Drama

Everyone thinks losing a partner happens with one difficult conversation.

It doesn’t.

It happens one practice at a time.

One tournament at a time.

One missed high-five at a time.

By the time my partner, Kelly, told me she was teaming up with someone else, I already knew.

We had played together for three seasons, climbing from tiny local tournaments where the prize was barely enough for gas money to the biggest beaches in California. We knew each other’s habits without speaking. I knew when she wanted a faster set. She knew when I was about to fake a line shot and cut the ball cross-court.

People called us twins, even though we looked nothing alike.

I thought we’d retire together someday.

Instead, after finishing fifth in a major tournament, Kelly sat beside me on the tailgate of my truck.

“I’m playing with Denise next month.”

She didn’t cry.

I did.

“It’s not because you aren’t good enough,” she said.

“It’s because you think I am.”

That sentence confused me.

“You carry me,” she explained. “I need someone who pushes me instead.”

I wanted to argue.

Instead, I drove home with sand still covering my feet and wondered if everything we’d built together had been a lie.

The next week, nobody wanted to partner with the girl who’d just been dumped.

Every player already had someone.

Or they had heard the rumors.

Maybe Kelly knew something they didn’t.

Maybe I wasn’t worth taking a chance on.

Finally, I got a phone call from Monica.

She wasn’t anyone’s first pick.

She had a huge block, an inconsistent serve, and absolutely no patience.

“I hear you need a partner,” she said.

“I hear you yell too much,” I answered.

She laughed.

“Probably true.”

We entered a tournament together three days later.

It was a disaster.

I set too low.

She swung too early.

I called “Mine!”

She called “Mine!”

Neither of us touched the ball.

During one timeout she glared at me.

“Would you stop trying to guess what I’m thinking?”

I stared back.

“I’ve played with the same partner for years.”

“I know,” she said. “You’re still playing with her.”

That one hurt.

Because she was right.

Every set I delivered was where Kelly liked it.

Every defensive move I made expected Kelly to be beside me.

Every instinct belonged to someone who wasn’t on my side of the court anymore.

Monica wasn’t asking me to replace Kelly.

She was asking me to see her.

The next week we made one rule.

After every point—win or lose—we had to say one sentence to each other.

Not strategy.

Not blame.

Just communication.

“I’ve got short.”

“Trust your swing.”

“My bad.”

“You’re okay.”

It felt awkward.

Then it started working.

By the third tournament, we were laughing again.

By the fifth, we upset one of the top-seeded teams.

By midsummer, people stopped introducing us as “Kelly’s old partner.”

We had become our own team.

Then came the tournament where we’d face Kelly and Denise for the first time.

The beach was packed.

Friends from every court gathered around.

Everyone wanted drama.

The match lived up to the hype.

Kelly still knew all my favorite shots.

I still knew exactly where she liked to serve.

Every point felt like a memory.

We split the first two games.

Late in the third, the score was tied.

I dug a hard-driven spike and watched Monica chase the ball nearly into the crowd.

She somehow sent it back over.

Kelly attacked.

I blocked it.

The ball dropped inside the line.

Match over.

The crowd erupted.

I looked across the net.

Kelly smiled.

A real smile.

As we shook hands, she leaned toward me.

“I knew you’d figure it out.”

For the first time since we’d split, I believed her.

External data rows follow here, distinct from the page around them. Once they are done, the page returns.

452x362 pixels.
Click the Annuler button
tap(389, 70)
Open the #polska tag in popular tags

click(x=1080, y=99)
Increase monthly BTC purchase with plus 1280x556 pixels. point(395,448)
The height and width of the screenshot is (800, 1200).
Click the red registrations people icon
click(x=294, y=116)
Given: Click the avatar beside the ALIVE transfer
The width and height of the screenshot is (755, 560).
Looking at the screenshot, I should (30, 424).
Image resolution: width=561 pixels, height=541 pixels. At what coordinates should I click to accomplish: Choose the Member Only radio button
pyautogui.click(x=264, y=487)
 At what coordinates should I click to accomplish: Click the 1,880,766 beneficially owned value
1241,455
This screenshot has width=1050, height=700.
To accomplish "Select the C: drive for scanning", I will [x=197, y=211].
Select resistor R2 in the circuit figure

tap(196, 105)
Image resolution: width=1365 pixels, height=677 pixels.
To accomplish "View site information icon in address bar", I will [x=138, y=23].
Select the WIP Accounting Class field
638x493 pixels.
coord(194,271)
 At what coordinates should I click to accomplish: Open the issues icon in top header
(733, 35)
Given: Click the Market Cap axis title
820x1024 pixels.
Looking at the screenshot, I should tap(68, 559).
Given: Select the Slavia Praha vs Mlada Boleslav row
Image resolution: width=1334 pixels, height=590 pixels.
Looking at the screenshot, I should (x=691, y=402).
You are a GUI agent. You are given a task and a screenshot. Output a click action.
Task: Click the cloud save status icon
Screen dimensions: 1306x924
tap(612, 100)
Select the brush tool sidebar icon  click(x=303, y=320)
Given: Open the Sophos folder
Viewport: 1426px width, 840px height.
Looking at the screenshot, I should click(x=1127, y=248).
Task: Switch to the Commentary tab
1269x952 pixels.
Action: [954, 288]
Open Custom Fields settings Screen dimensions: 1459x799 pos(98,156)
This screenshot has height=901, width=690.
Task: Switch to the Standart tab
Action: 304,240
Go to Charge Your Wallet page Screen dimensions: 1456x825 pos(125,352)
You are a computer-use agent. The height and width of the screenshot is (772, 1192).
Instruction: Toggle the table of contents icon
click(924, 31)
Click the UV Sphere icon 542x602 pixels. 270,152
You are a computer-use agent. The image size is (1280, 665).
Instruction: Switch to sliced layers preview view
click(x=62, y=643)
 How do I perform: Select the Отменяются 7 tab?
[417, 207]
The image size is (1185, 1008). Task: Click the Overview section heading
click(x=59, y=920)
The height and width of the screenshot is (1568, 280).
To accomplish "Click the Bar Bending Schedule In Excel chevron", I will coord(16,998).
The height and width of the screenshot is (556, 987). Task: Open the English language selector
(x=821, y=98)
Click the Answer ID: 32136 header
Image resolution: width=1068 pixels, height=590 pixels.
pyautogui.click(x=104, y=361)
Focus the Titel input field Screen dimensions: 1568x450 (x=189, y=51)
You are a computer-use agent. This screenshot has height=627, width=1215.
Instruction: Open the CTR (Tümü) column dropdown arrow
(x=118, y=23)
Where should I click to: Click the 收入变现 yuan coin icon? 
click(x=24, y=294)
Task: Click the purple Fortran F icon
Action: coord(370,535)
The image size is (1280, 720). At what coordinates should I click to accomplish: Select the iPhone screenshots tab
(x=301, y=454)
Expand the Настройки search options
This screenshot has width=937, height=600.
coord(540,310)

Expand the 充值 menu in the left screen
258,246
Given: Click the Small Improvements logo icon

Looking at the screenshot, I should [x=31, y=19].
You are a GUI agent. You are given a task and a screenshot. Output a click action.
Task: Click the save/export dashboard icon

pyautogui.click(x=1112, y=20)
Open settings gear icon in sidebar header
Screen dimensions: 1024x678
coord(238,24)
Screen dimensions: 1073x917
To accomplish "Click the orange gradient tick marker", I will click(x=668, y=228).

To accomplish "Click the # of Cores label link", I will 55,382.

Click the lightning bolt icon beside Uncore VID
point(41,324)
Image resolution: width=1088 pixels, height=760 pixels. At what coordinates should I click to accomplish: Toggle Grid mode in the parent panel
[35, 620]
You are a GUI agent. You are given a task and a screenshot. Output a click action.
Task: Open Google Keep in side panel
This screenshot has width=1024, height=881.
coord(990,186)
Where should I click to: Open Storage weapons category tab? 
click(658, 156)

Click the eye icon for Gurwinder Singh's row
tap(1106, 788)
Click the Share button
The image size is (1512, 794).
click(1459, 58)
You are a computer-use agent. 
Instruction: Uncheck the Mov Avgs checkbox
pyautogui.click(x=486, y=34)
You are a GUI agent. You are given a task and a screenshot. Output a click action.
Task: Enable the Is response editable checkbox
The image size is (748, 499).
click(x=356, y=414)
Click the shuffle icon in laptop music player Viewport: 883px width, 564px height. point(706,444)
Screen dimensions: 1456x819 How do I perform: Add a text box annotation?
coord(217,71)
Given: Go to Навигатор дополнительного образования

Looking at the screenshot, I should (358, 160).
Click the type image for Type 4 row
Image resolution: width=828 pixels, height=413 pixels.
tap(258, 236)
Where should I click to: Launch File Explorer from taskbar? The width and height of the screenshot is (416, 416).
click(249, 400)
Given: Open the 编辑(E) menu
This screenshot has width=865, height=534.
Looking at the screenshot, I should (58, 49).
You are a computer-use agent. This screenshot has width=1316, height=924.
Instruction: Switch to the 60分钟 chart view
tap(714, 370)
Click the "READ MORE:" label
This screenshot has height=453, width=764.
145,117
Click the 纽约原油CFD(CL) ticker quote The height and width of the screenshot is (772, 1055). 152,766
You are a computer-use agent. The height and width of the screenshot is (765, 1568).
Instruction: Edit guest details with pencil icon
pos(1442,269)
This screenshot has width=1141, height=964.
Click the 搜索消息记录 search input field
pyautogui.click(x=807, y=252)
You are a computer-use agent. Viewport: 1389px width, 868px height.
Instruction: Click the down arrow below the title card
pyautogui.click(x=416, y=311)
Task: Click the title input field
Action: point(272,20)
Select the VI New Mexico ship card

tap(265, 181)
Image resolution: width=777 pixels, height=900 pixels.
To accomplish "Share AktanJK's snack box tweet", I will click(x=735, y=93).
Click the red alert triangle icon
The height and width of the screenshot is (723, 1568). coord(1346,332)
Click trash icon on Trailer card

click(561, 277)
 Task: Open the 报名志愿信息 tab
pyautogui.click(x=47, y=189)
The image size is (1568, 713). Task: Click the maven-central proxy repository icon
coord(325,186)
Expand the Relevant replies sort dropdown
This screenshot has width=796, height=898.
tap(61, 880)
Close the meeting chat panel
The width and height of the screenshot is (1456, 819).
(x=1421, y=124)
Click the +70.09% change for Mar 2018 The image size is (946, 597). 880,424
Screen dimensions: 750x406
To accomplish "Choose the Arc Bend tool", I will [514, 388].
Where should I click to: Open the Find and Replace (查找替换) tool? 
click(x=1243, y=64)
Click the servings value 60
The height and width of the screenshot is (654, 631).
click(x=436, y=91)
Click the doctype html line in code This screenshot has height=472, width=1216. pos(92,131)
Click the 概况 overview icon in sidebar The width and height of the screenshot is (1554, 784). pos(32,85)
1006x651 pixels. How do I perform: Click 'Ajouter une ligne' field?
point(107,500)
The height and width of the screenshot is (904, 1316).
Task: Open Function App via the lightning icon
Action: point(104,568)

Driving home that evening, Monica asked me something I’d never considered.

“If Kelly hadn’t left, do you think we’d ever have become partners?”

“No.”

“Would you have learned anything we’ve learned this year?”

I thought about all the frustrating practices, the uncomfortable conversations, the mistakes we’d made while learning each other’s rhythms.

Probably not.

Losing my first partner felt like the end of my career.

Instead, it became the beginning of a better one.

Looking back now, I realize something every young athlete should know.

Not every breakup is a failure.

Sometimes people leave because they need a different challenge.

Sometimes you leave.

Sometimes circumstances make the decision for you.

It hurts every time.

But holding onto what used to work can keep you from discovering what could work even better.

A new teammate won’t think like your old one.

She shouldn’t.

The best partnerships aren’t built by finding someone exactly like the last person.

They’re built by learning to trust someone different.

That’s true in volleyball, and it’s true in life.

Change doesn’t erase what you’ve accomplished together.

It simply gives you the chance to become someone you couldn’t have become otherwise.

And sometimes, the partner you never would have chosen is exactly the one who helps you become the athlete—and the person—you were meant to be.